If you have remaining thyroid tissue, it will put out hormone. So, a slower and more cautious titration is essential so the doctor and the patient can find the right place where the patient is euthyroid and feeling well.

When the patient does not have a thyroid, full replacement is essential. The only caveat here is that when using T3 such as Cytomel or Armour which is T3 and T4; one still has to exercise caution as T3 is the active hormone and none of us have the same level of activity therefore on size does not fit all.

And even though the above might or might not be true; nothing is carved in stone. That is why a good and caring doctor is so important during the titration process and even during the maintenance years.
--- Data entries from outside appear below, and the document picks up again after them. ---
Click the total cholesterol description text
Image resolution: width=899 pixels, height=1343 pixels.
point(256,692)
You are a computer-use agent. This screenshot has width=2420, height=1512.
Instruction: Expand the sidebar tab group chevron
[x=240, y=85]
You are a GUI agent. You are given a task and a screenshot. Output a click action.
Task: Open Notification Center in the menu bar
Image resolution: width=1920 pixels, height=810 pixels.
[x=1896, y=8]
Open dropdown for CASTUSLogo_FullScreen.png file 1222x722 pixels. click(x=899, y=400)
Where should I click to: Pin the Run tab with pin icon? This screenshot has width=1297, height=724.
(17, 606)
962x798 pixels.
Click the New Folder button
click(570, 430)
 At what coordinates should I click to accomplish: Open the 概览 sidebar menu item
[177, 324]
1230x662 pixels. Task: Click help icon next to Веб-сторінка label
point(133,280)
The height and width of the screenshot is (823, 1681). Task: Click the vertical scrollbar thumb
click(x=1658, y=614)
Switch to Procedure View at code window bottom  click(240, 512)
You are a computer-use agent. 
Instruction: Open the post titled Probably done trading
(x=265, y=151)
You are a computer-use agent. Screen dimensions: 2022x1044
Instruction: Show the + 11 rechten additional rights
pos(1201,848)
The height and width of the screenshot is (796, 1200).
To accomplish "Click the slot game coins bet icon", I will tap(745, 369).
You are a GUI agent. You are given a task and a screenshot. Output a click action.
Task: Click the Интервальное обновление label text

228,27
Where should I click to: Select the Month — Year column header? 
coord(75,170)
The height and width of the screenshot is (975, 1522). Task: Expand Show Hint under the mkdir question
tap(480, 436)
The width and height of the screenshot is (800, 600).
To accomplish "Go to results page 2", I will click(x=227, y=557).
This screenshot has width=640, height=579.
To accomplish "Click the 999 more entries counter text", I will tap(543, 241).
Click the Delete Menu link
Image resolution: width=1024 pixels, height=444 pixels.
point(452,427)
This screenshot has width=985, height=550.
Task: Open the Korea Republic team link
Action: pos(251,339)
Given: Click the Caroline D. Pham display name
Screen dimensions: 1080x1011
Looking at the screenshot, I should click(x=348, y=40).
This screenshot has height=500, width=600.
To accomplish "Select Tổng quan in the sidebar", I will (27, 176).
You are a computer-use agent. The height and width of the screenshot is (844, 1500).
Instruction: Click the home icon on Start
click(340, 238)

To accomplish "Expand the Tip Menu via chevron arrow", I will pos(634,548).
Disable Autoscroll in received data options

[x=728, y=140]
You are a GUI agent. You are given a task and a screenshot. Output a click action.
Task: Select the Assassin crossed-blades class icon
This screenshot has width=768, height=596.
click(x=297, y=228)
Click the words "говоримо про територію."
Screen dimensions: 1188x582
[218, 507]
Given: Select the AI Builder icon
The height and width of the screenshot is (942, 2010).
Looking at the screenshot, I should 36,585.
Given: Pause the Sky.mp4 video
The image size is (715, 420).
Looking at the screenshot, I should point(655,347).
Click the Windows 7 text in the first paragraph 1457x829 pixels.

Not sure my answer is a good one! LOL!


----------



## Gwen1

Yep, that clears it up for me. Thanks Andros!


----------



## McKenna

> The only caveat here is that when using T3 such as Cytomel or Armour which is T3 and T4; one still has to exercise caution as T3 is the active hormone and none of us have the same level of activity therefore on size does not fit all.


In my case, my endo did not start me on a "full" dose of Armour right after my TT. I titrated up from 15 mgs to 90 mgs over a few month's time.

Andros is right about it being so highly individualized as to how much we need and I also think individuality needs to be taken into consideration when looking at how our bodies handle thyroid meds. For me, I feel every increase or decrease of Armour, no matter how small. I don't know if it has to do with me flipping hyper and hypo so many times in the past and my body is super-sensitive.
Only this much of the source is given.